La pobreza no es ocasional ni fruto de la casualidad, tiene cimientos y «estructuras de pecado»[6], donde el hombre promedio ha sido reducido a un medio para el disfrute de los más poderosos, los cuales lo desecharán cuando deje de ser útil laboralmente. «Los pobres –escribió Ignacio Ellacuría- y la pobreza injustamente inflingidas, las estructuras sociales, económicas y políticas que fundan su realidad, las complicadas ramificaciones en forma de hambre, enfermedad, cárcel, tortura, asesinatos, etc., son la negación del Reino de Dios y no puede pensarse en el anuncio sincero del Reino de Dios dando la espalda a esa realidad o echando sobre ella un manto que cubra sus vergüenzas» (Vitoria, p. 31).

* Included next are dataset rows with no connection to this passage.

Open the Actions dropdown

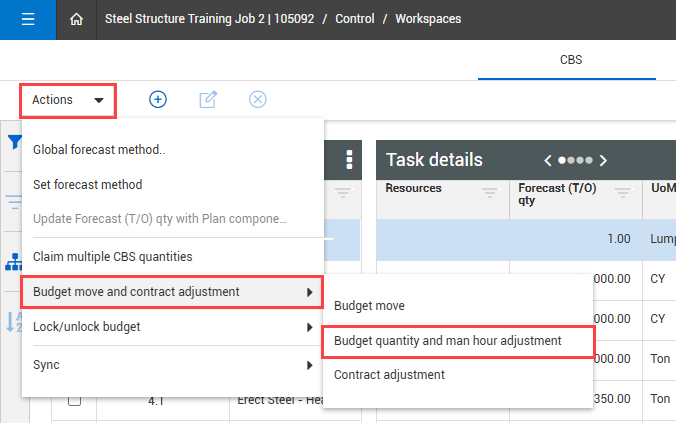pos(68,100)
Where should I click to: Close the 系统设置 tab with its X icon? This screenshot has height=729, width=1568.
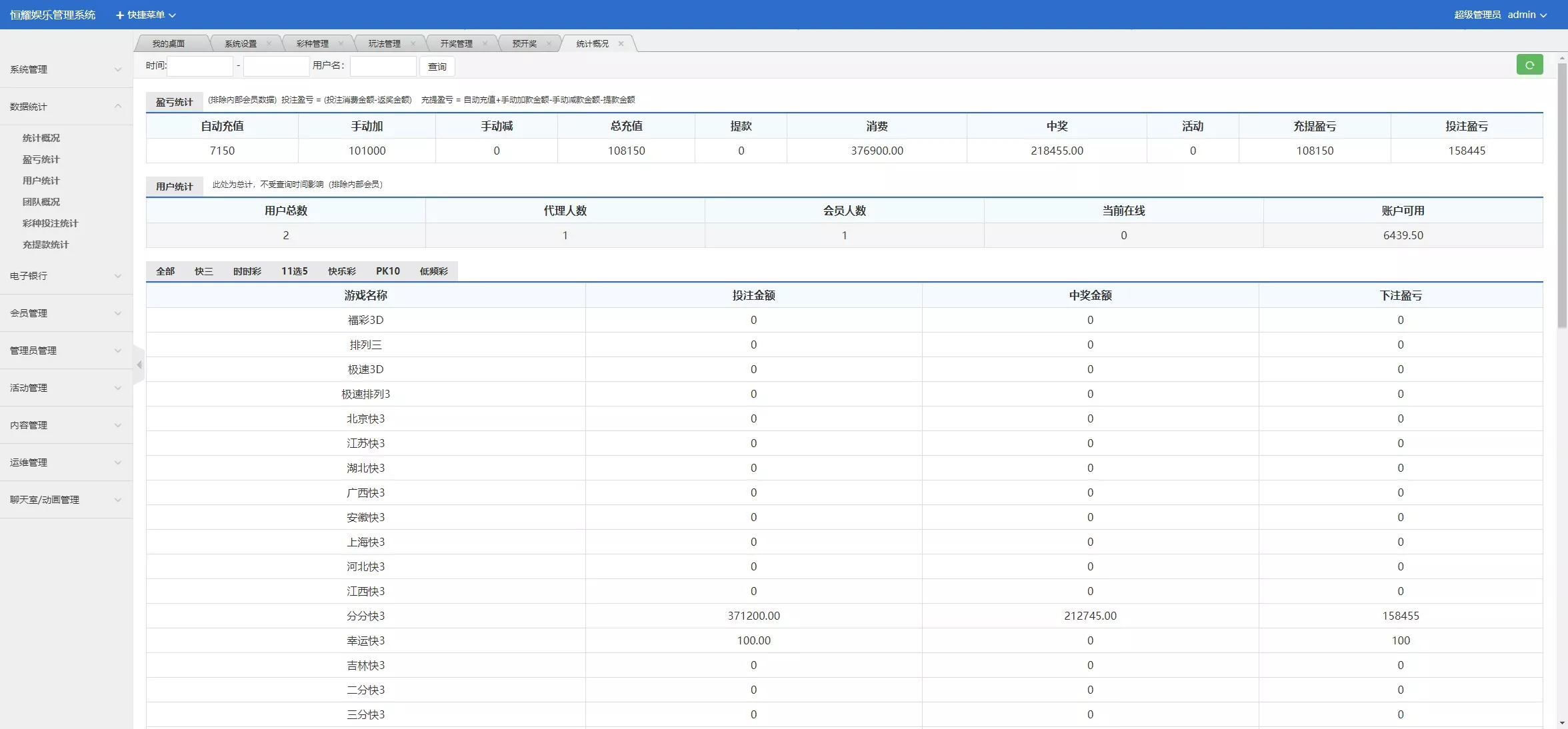pyautogui.click(x=269, y=44)
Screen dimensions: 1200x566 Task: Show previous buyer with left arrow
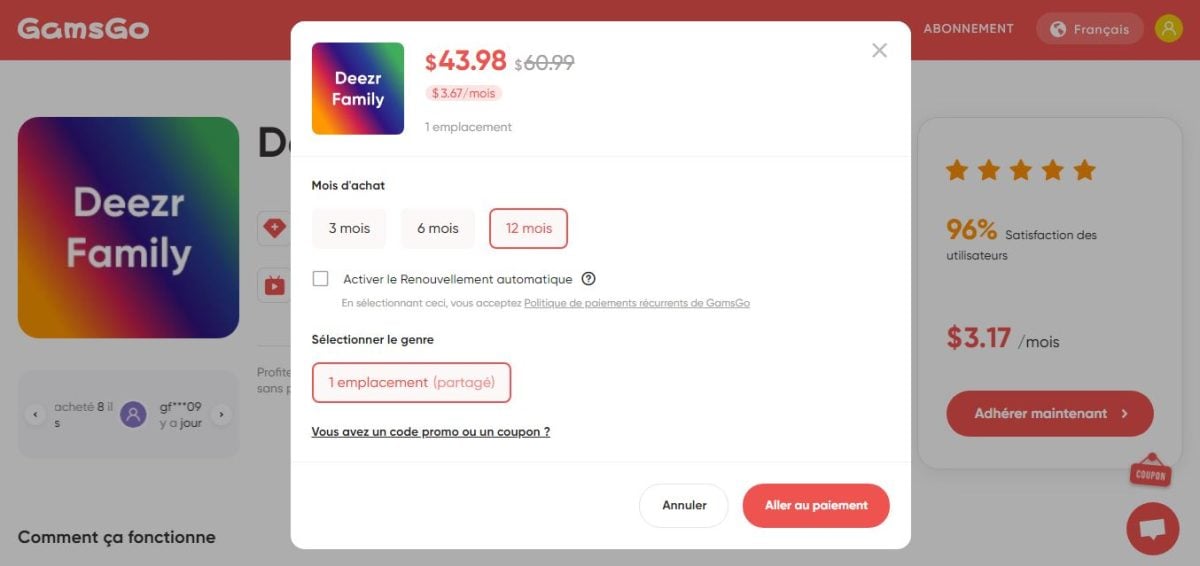pyautogui.click(x=35, y=414)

Por eso « ¿Quién tiene ansia de subvertir el orden social sino el que más sufre de la condición social?» (Moro, p.35). Las transformaciones sociopolíticas no son deseadas por los que ostentan el poder o reciben algún beneficio; discursos reiterativos suelen llamarnos a creer que un solo hombre reestablecerá el bienestar y la seguridad social, teniendo como base un desarrollo económico, cuando éste vive totalmente ajeno a toda pobreza y sufrimiento. «Esos hombres se pasan la vida sin ser amigos de nadie, como dueños o esclavos de voluntades ajenas; porque es señal de carácter tiránico no conocer la verdadera libertad ni la amistad verdadera» (Platón, p. 205).


El dinero como dios
«No pueden estar al servició de Dios y del dinero»
Mateo 6, 24.

      La economía actual establece que la valía está en función de la riqueza -tanto tienes, tanto vales-, permitiendo la sumisión y la esclavitud de aquellos que menos tienen. Este razonamiento logra poner, en manos del mejor postor, la explotación del subsuelo y del campo; la privatización de instituciones y recursos naturales; el aumento de los impuestos, los aranceles de exportación, los precios de los productos y el salario mínimo de los trabajadores – a veces nombrados justos-. La banca (Wells Fargo & Co., J.P. Morgan Chase & Co., Bank of America, HSBC, etc.) se ha encargado de imponer y construir imperios en países como Alemania, Francia, Inglaterra o Estados Unidos, con base al detrimento de otros, como: la República Democrática del Congo, Angola, Siria, Guatemala, Honduras, Afganistán o Nepal.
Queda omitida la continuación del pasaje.